Tout y est et pourtant de nombreux éléments vont venir transcender les archétypes du genre pour emmener Marché de brutes vers une autre dimension. En premier lieu, la voix-off ouvrant et accompagnant le récit n’est pas celle de Joe mais celle de Pat, une voix féminine. Celle-ci a toutes les caractéristiques d’une femme fatale mais ses sentiments envers Joe sont purs, elle l’aime sincèrement. D’où le fait qu’elle voit d’un mauvais œil la présence de la douce Ann dans leur plan d’évasion. Ann, figure de la belle jeune femme innocente, plaît évidemment à Joe qui ne fait que courir après un semblant de rédemption durant tout le film. Ann représente la lumière, Pat l’ombre et Mann, aidé par la photographie incroyable de John Alton illustre bien cette problématique, soulignée par une mise en scène aux plans judicieusement pensés. Le cinéaste n’hésite pas à travailler ses plans de façon à mettre en avant certains détails, ne recule pas devant une caméra très proche de ses acteurs dans les scènes de violence et n’a aucun mal à confronter son héros à des décors l’écrasant, qu’ils soient urbains ou naturels.

Toute la science de la réalisation d’Anthony Mann est là : alors que le récit multiplie les rebondissements et ose nous faire espérer une fin heureuse, la mise en scène ne fait qu’annoncer la tragédie à venir à grand renfort de détails que les personnages ignorent mais que le spectateur, surtout habitué du genre, ne peut laisser de côté.

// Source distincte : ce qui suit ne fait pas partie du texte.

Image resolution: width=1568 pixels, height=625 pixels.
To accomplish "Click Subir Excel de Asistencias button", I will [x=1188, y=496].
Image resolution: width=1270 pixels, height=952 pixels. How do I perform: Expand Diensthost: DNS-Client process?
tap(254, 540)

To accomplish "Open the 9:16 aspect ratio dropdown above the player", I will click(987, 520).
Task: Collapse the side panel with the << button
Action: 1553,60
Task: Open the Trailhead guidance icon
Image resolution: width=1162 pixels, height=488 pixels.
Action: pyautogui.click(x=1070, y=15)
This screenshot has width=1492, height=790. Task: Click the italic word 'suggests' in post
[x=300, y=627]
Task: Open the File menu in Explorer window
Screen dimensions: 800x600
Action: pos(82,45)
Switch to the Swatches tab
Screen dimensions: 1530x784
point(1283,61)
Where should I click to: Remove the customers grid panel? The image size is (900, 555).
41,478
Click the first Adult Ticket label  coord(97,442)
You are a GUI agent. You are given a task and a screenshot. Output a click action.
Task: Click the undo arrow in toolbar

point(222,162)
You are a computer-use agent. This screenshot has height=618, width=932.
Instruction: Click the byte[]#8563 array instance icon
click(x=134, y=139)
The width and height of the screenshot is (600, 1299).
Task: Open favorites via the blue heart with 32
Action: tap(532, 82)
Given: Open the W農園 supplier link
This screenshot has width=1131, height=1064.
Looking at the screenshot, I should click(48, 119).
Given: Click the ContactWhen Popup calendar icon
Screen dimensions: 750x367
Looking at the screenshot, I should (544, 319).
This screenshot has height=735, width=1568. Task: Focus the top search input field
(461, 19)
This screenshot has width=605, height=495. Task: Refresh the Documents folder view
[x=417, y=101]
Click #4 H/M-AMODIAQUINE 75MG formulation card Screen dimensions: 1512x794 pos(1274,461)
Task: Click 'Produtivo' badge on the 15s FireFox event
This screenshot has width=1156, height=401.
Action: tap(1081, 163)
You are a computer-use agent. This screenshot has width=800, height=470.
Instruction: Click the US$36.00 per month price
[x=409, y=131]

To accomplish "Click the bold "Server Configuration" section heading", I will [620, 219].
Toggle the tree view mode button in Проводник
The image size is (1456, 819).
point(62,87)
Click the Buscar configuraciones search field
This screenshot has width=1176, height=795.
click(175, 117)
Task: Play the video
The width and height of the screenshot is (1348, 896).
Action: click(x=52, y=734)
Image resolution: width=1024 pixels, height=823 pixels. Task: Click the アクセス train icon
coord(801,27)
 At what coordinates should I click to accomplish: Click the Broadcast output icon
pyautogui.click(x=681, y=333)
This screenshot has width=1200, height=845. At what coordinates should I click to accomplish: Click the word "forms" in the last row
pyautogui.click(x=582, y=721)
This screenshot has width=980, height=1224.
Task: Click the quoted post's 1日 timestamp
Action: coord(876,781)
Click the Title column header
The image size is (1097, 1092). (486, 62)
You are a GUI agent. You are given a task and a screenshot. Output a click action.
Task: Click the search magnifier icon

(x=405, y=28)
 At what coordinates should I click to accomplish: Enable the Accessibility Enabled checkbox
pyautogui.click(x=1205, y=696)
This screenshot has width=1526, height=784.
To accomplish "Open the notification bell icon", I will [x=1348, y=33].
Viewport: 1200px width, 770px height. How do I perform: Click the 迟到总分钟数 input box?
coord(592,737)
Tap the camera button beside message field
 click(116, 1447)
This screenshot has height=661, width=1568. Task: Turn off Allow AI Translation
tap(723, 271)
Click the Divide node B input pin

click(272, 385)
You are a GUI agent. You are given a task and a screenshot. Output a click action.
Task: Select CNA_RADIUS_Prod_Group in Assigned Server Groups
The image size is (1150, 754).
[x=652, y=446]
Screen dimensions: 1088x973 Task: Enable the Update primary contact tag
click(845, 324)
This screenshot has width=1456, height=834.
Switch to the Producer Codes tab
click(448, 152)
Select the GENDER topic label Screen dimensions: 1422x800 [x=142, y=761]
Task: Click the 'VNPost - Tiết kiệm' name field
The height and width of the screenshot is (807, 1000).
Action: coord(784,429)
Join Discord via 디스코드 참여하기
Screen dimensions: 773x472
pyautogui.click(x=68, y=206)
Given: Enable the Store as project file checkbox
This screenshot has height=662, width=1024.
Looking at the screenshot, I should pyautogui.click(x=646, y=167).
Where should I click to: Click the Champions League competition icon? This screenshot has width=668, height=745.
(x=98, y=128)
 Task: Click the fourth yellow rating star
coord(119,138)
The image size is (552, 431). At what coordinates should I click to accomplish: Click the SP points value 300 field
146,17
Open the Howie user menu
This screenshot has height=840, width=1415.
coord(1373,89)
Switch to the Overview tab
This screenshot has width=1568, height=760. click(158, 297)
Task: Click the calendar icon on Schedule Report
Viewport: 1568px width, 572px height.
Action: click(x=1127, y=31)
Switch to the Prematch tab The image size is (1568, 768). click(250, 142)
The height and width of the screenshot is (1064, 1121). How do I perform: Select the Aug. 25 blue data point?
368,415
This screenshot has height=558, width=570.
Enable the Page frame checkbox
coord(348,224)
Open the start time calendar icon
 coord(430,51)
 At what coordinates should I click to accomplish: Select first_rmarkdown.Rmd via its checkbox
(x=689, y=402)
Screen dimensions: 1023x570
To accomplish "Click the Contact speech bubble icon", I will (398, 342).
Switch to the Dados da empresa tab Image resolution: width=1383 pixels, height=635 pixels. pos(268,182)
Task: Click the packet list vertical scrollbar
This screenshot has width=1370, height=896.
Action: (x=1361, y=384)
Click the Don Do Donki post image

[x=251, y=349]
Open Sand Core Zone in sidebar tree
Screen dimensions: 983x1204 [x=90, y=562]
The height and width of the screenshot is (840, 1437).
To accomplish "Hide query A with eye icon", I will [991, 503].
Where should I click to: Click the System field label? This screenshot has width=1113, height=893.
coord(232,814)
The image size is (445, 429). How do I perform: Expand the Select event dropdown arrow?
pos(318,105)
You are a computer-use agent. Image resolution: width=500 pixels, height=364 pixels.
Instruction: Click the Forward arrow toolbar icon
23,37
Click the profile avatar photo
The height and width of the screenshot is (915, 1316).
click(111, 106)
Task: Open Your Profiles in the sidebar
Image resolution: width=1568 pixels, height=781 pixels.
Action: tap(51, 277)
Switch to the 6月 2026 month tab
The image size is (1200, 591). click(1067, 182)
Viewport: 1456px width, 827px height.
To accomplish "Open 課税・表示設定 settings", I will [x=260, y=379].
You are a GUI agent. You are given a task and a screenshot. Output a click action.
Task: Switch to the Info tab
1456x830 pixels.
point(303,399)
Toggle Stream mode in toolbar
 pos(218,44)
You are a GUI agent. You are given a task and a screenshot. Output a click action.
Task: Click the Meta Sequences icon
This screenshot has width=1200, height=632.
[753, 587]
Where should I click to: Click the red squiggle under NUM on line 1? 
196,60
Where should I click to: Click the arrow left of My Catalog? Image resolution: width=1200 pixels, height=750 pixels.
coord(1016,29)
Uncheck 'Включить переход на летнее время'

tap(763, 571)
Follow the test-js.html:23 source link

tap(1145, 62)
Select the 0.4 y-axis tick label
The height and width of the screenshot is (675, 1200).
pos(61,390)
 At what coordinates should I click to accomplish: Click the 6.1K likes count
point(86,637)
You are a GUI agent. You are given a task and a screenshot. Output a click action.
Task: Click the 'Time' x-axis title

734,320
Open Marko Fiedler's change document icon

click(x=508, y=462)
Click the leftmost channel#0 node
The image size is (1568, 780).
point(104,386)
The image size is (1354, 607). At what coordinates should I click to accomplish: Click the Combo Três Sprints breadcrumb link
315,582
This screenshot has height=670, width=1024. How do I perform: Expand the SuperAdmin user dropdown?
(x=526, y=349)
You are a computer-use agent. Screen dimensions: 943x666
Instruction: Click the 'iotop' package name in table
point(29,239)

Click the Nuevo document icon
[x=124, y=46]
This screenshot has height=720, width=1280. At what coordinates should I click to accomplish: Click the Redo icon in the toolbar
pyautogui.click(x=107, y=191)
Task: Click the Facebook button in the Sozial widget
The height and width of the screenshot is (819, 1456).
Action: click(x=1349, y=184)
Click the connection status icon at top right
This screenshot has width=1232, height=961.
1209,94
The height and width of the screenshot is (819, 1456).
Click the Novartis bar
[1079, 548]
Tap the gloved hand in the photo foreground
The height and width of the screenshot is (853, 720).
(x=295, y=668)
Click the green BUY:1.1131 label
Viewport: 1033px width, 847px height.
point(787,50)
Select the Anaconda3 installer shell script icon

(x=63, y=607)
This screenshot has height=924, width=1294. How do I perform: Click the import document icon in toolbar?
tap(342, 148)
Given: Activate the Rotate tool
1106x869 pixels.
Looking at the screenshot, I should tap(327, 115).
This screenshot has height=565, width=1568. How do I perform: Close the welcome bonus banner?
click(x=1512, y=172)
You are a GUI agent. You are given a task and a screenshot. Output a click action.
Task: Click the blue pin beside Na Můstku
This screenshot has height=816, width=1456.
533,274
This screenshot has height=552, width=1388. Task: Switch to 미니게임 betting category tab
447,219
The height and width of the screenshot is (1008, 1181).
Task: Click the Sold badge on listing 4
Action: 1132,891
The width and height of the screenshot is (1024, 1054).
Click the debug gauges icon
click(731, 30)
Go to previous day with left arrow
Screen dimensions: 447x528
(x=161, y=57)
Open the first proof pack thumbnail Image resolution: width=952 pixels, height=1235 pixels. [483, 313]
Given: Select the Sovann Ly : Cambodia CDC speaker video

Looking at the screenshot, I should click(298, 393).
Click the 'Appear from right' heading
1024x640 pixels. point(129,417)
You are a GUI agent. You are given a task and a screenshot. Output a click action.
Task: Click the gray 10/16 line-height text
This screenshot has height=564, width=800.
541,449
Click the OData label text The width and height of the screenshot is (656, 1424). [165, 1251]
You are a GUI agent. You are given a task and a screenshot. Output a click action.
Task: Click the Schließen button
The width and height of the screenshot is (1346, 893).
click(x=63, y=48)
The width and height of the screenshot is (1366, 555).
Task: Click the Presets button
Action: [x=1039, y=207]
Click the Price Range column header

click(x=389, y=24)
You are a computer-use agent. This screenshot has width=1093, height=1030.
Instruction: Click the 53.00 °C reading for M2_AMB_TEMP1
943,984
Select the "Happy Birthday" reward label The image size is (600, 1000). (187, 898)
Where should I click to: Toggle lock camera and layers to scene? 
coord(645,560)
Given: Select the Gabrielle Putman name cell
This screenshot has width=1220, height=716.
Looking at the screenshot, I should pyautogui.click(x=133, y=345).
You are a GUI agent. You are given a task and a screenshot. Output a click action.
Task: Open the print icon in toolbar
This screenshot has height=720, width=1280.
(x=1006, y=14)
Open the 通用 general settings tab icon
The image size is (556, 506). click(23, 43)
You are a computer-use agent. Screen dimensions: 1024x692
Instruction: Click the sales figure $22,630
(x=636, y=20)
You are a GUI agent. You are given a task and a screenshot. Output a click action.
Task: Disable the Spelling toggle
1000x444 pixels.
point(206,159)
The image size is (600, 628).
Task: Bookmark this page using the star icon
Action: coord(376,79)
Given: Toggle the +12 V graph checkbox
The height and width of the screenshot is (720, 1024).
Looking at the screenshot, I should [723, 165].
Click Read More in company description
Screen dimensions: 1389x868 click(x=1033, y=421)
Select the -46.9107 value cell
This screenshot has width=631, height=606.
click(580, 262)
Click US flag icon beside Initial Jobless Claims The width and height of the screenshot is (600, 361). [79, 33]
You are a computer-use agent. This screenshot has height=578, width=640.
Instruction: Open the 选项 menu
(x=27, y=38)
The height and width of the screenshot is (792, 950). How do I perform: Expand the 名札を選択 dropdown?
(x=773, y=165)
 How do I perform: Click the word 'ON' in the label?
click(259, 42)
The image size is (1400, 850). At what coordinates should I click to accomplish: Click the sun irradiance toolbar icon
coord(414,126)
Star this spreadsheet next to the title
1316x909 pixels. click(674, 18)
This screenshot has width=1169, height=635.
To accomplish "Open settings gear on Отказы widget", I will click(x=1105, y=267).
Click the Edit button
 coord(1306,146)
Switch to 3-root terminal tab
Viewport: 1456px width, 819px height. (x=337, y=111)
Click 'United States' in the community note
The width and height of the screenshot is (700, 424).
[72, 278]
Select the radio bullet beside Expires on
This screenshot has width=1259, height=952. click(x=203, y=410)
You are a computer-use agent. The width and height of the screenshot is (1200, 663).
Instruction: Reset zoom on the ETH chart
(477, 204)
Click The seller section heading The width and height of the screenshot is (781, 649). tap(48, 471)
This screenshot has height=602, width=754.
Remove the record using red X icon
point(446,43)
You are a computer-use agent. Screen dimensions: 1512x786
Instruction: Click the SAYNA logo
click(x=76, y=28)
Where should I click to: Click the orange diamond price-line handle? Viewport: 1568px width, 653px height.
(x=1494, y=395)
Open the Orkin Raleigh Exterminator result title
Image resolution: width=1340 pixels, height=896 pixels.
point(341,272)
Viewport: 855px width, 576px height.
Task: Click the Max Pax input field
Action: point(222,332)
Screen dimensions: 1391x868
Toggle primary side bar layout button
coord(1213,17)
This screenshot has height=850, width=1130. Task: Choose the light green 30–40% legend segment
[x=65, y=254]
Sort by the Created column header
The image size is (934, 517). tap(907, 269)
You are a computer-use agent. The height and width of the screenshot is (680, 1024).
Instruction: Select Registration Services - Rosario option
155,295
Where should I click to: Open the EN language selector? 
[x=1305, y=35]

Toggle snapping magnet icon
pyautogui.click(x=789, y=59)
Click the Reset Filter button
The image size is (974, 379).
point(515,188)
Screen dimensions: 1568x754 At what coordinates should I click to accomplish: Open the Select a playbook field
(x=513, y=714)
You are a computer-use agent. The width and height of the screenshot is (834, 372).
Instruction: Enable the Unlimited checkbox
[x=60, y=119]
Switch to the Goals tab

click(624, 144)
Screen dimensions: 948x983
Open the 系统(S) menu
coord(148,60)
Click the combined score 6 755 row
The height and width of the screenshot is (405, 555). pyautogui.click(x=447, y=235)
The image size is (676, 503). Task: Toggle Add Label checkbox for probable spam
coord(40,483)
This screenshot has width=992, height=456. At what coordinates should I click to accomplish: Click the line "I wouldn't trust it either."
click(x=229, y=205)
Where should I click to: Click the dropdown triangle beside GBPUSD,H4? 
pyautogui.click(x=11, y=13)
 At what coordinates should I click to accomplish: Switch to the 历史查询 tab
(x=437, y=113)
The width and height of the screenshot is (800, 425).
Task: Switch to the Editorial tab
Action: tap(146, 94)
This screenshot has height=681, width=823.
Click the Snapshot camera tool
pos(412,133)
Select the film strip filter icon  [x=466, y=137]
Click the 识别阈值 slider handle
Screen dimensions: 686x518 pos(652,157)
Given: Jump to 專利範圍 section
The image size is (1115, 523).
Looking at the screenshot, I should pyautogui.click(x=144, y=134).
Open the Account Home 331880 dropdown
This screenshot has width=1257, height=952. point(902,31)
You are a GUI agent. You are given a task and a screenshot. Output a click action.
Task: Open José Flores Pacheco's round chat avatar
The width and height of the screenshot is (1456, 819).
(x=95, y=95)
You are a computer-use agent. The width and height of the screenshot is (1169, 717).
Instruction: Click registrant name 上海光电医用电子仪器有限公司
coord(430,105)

Joe a beau espérer une vie meilleure, la noirceur du monde le rattrape et il apprend la dure leçon : sans tragédie, il ne peut y avoir de rédemption. Son destin est comme écrit d’avance dans la noirceur de la ville et dans l’immensité des grands espaces dans lesquels il veut se cacher. Triangle amoureux et tragédie humaine, voilà ce que Marché de brutes (Raw Deal en version originale soit une mauvaise affaire, celle de l’existence) nous propose, transcendant ses simples archétypes du film noir pour en faire une œuvre encore plus sombre et encore plus désespérée, autrement dit un indispensable du genre sur lequel il est bon de se (re)pencher.